Ask An Expert: What is a Horizontal Levee?

Ask An Expert: What is a Horizontal Levee? Infographic of a slice of land gently sloping from San Francisco Bay to the Uplands You may have heard the term “horizontal levee” used to describe some of Save The Bay’s restoration work. “Levee” evokes something high and hard, like a dike or reinforced embankment, to stop water from encroaching on land. So how can a levee be horizontal – and what is a horizontal levee?

Horizontal levees are wide, gently sloping, vegetated buffers of land that prevent water from moving inland. Instead of traditional, mounded, narrow levees or hardened structures, horizontal levees are a nature-based solution to protect communities from flooding and sea level rise. Combining a gradual incline of land with tidal marsh, horizontal levees reduce flood risk through wave attenuation and vegetative protection. By growing plants suited for the habitat transition zone on a slope, horizontal levees are better suited to adapt to rising sea levels.

Horizontal levees combine the function of a levee with restored native habitat along the slope.

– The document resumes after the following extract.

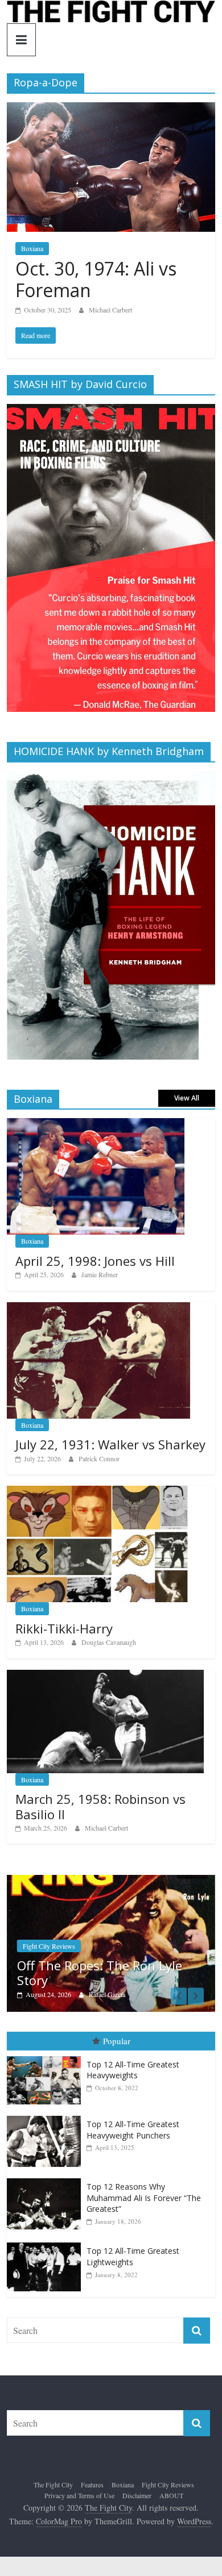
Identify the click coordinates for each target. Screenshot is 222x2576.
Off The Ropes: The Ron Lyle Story (93, 1973)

The native vegetation supplies refuge for local wildlife and filters pollutants from higher in the watershed or, for some horizontal levee projects, treated wastewater.

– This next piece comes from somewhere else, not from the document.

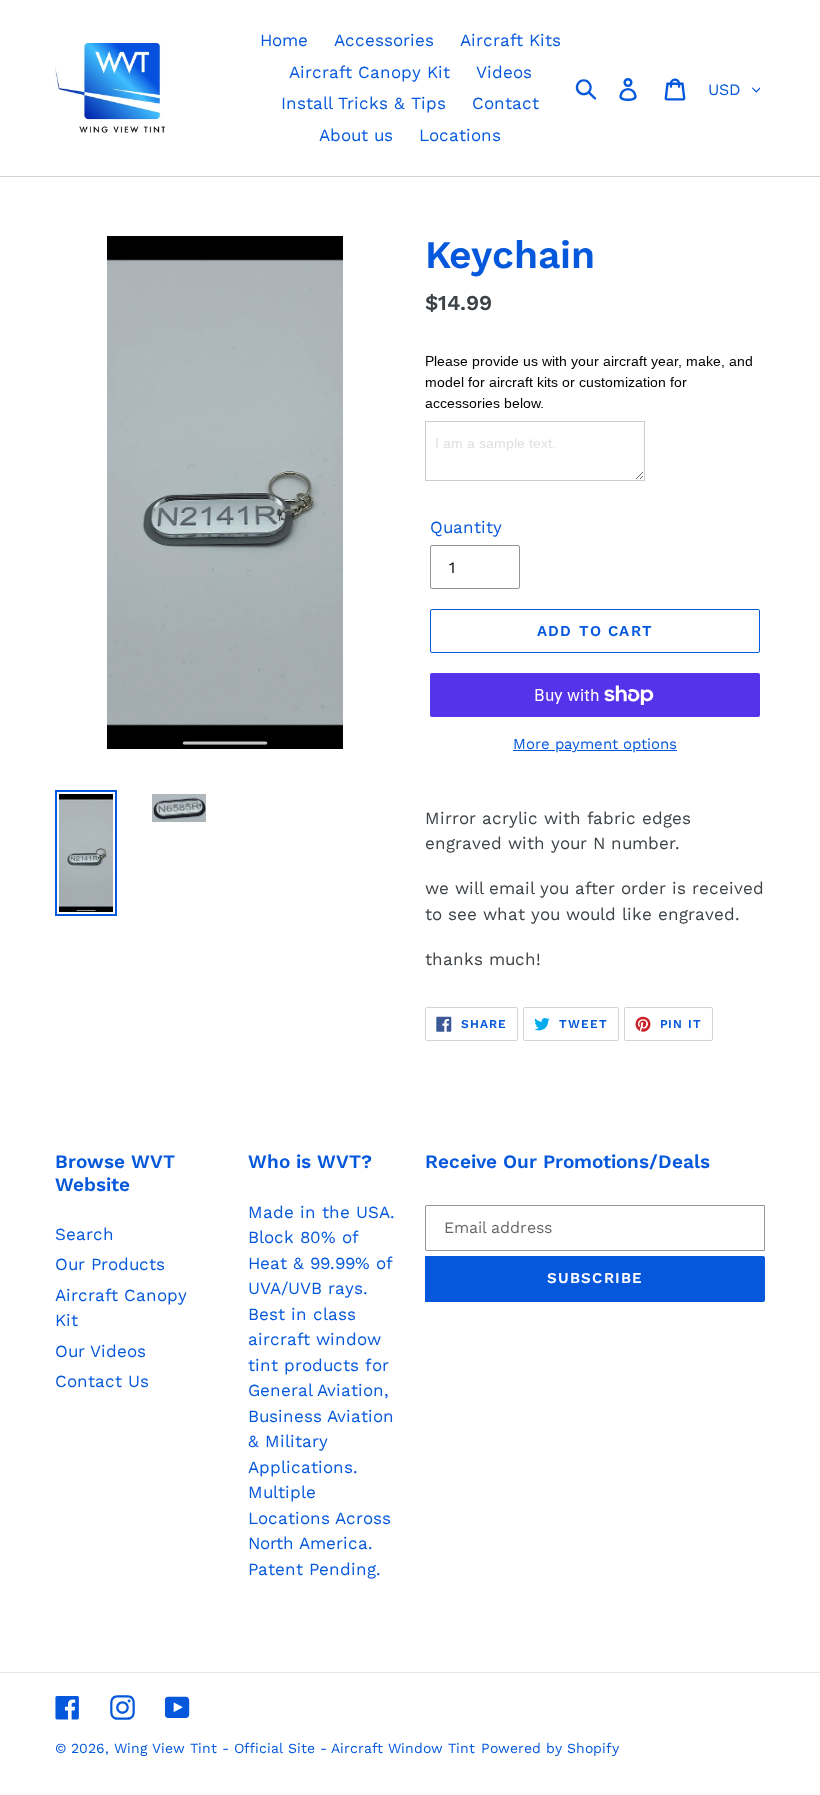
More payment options (595, 744)
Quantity (466, 527)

Our work with Horizontal Levees

Timelapse of plants growing on a horizontal levee from February 2016 to August 2017 In 2015, Save The Bay worked on a horizontal levee project at the Oro Loma Sanitary District Treatment Plant. The Oro Loma Horizontal Levee Demonstration Project is an exciting experiment looking at ways to combat regional impacts from sea rise and provide conditions to research the efficacy of wastewater filtration. In this project, Save The Bay worked in partnership to collect over 4 million seeds and propagated over 70,000 plants in our nurseries and raised beds. Over 200 volunteers helped us successfully plant along the horizontal levee. Plants growing on a horizontal levee Save The Bay is currently working to vegetate 9.6 acres of a horizontal levee at the Ravenswood complex of the South Bay Salt Pond Restoration Project near Menlo Park. The project will expand to include a nearby stretch of shoreline, eventually greening 25 acres in total. Because of the large-scale nature of this project, Save The Bay is combining traditional restoration methods of planting native species by hand and spreading seed mixes, with new strategies utilizing farming equipment to help spread the rhizomes of native grasses and forbs throughout the area.